| What to work on |
Take the lines from the one containing "Switch to the License section" through the final line below and restate them exactly. Omit the pictures.

[Collected data entries]
**********
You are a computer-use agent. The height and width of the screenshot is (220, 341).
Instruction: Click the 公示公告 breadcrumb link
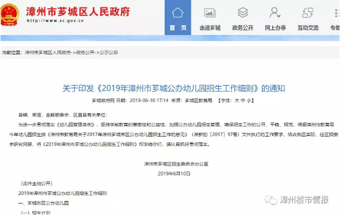pyautogui.click(x=108, y=52)
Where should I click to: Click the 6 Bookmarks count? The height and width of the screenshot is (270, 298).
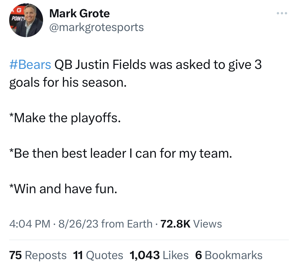tap(228, 255)
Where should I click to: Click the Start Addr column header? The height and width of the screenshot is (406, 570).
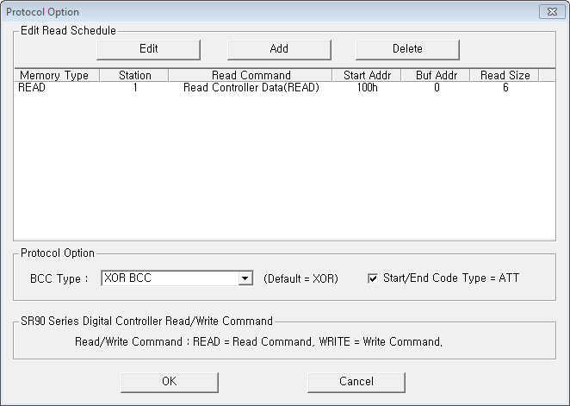(x=367, y=75)
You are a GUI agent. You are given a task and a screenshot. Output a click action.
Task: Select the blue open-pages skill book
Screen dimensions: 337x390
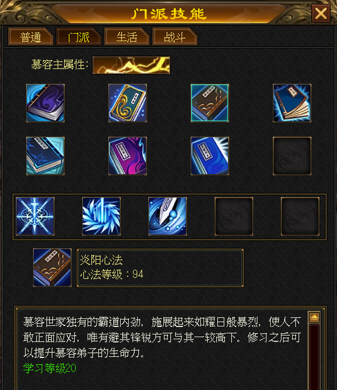tap(292, 103)
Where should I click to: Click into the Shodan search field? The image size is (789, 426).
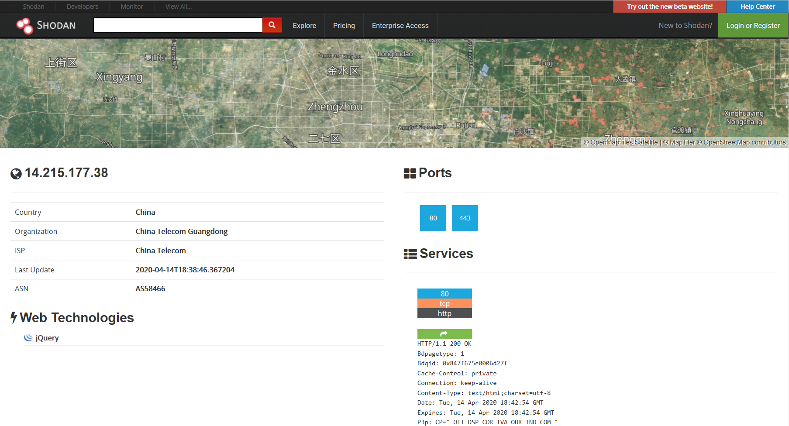click(x=178, y=25)
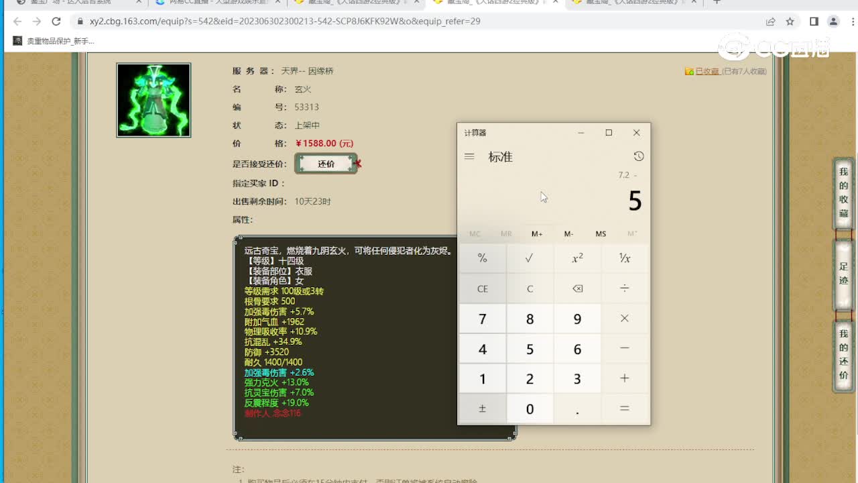Image resolution: width=858 pixels, height=483 pixels.
Task: Toggle the plus/minus sign button
Action: click(482, 409)
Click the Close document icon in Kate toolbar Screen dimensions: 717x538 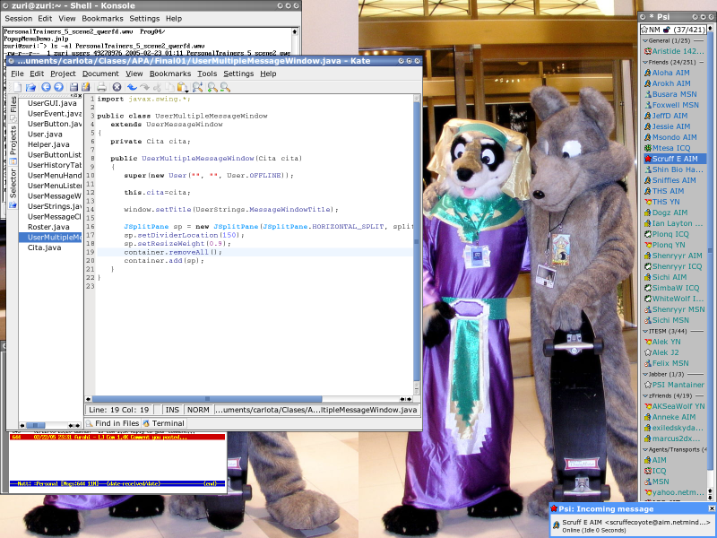[x=117, y=87]
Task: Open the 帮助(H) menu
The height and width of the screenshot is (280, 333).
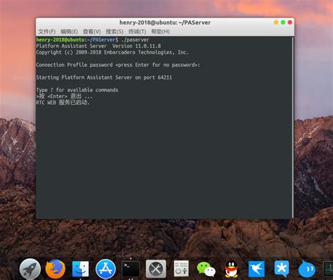Action: click(x=160, y=32)
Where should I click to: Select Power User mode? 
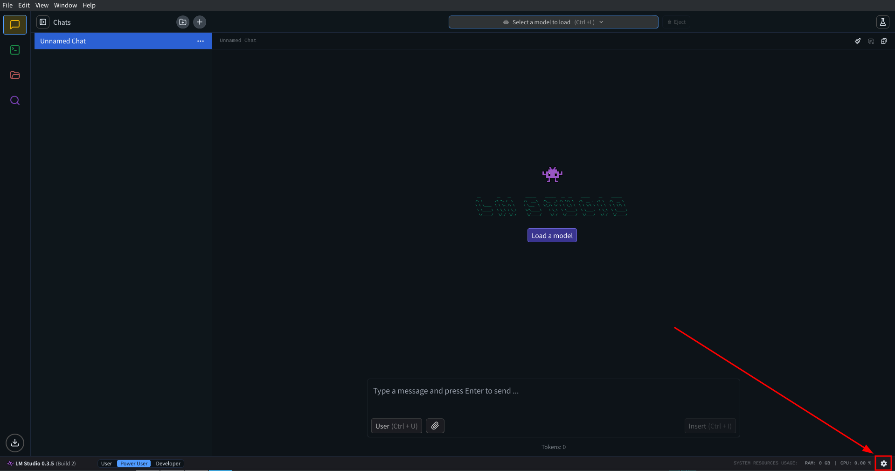pos(134,464)
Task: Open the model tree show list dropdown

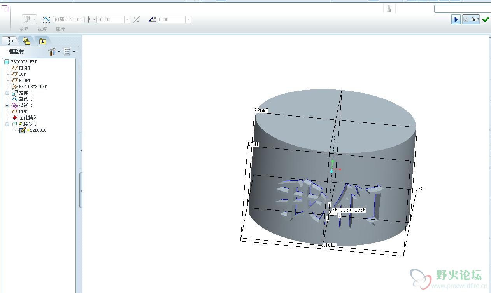Action: click(x=69, y=52)
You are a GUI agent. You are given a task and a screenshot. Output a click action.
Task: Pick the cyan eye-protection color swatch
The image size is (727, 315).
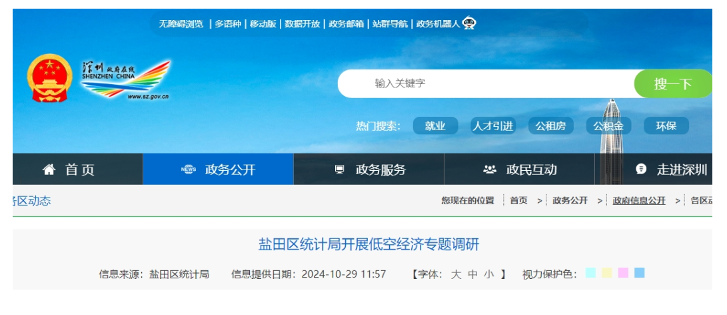pyautogui.click(x=590, y=273)
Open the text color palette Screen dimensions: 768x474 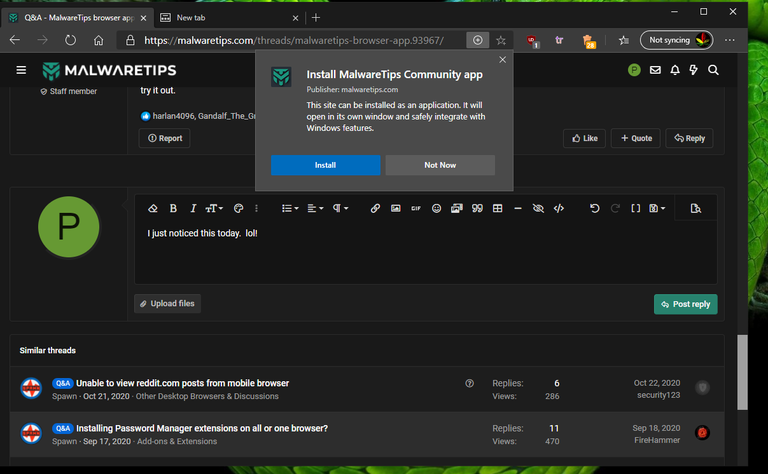(239, 208)

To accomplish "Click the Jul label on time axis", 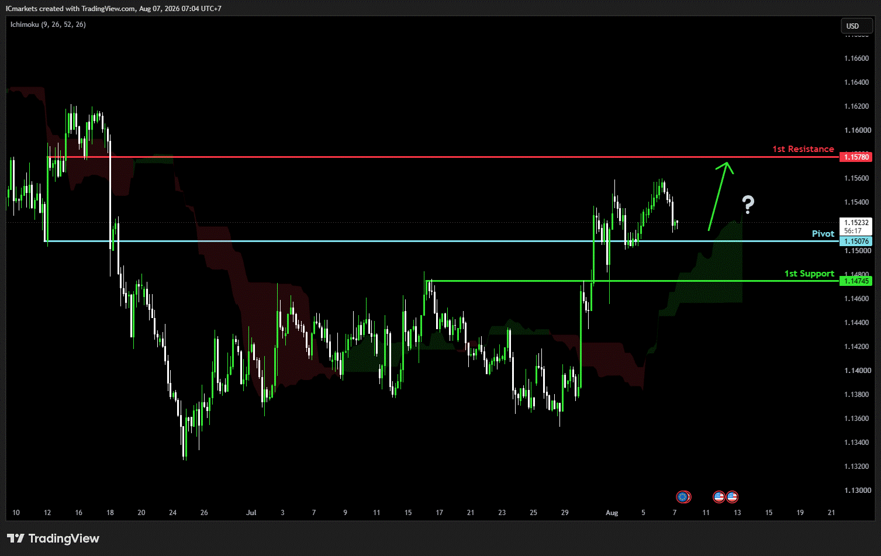I will tap(251, 513).
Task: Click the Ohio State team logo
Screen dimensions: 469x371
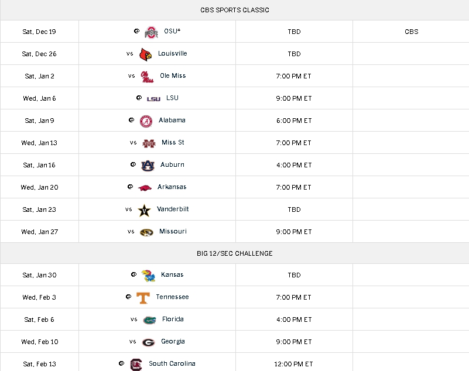Action: (x=151, y=32)
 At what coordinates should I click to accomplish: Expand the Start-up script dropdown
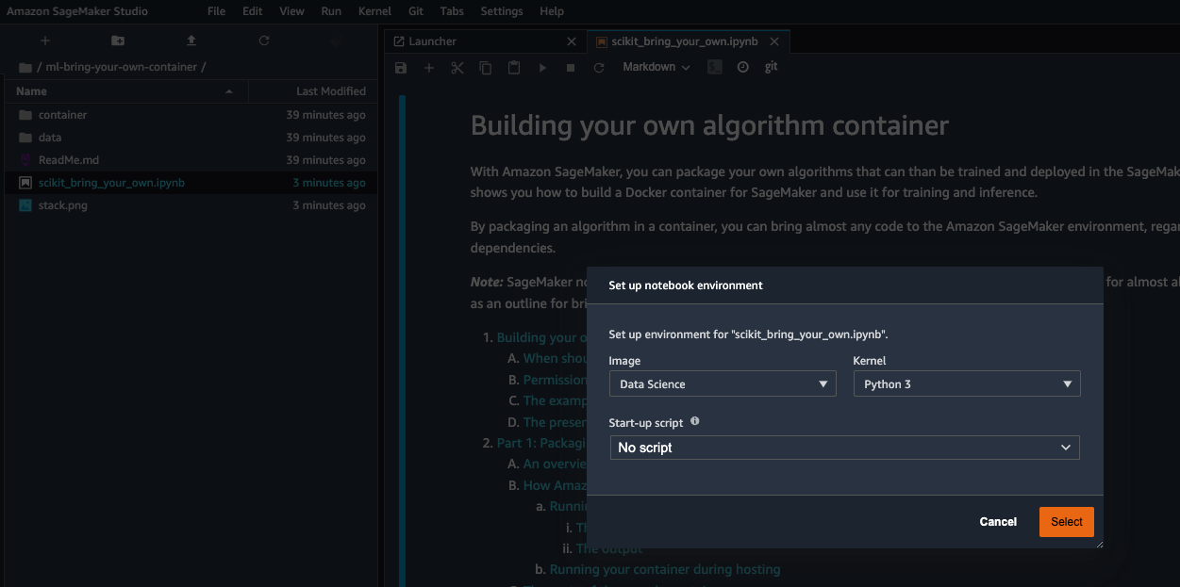coord(844,447)
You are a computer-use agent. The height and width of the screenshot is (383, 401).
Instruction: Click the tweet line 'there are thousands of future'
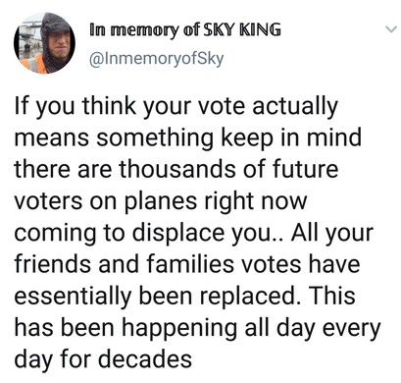pyautogui.click(x=176, y=169)
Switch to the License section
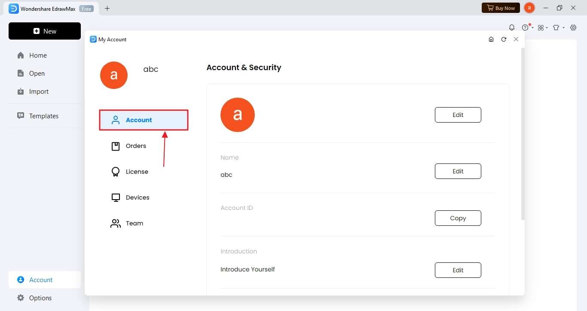Image resolution: width=587 pixels, height=311 pixels. point(137,172)
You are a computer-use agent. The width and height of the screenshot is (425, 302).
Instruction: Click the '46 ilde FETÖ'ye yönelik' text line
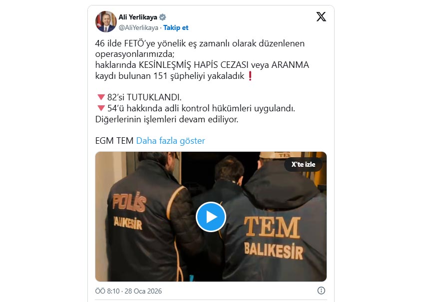pos(200,43)

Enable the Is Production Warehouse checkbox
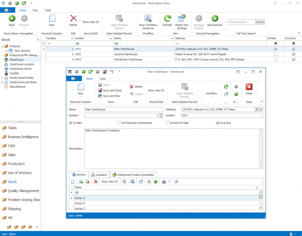coord(119,123)
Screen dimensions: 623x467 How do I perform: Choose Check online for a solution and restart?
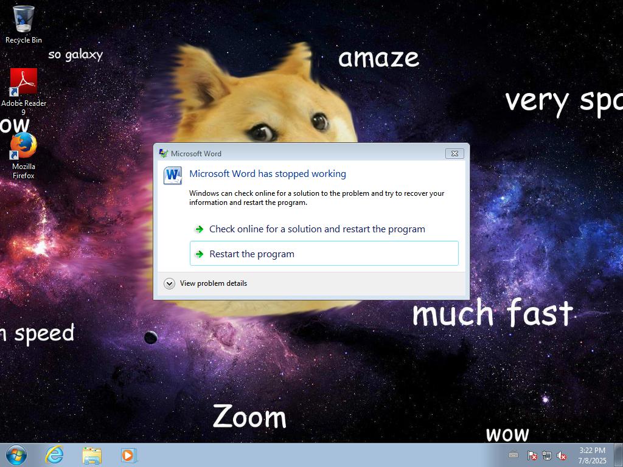316,229
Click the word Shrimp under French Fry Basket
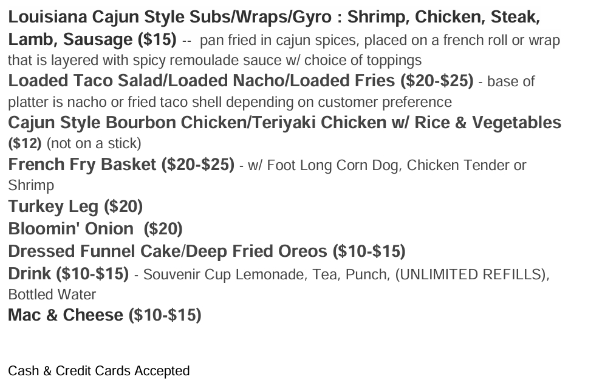 (31, 185)
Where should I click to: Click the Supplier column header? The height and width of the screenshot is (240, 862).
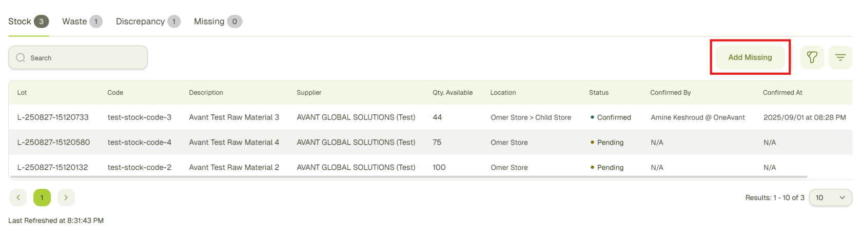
**********
| Exercise answer |
Switch to the License section
Image resolution: width=587 pixels, height=311 pixels. point(137,172)
You are a computer-use agent. The width and height of the screenshot is (425, 302).
Instruction: Click the '46 ilde FETÖ'ye yönelik' text line
pos(200,43)

Enable the Is Production Warehouse checkbox
coord(119,123)
Screen dimensions: 623x467 How do I perform: Choose Check online for a solution and restart?
316,229
Click the word Shrimp under French Fry Basket
 (31, 185)
Where should I click to: Click the Supplier column header? The height and width of the screenshot is (240, 862).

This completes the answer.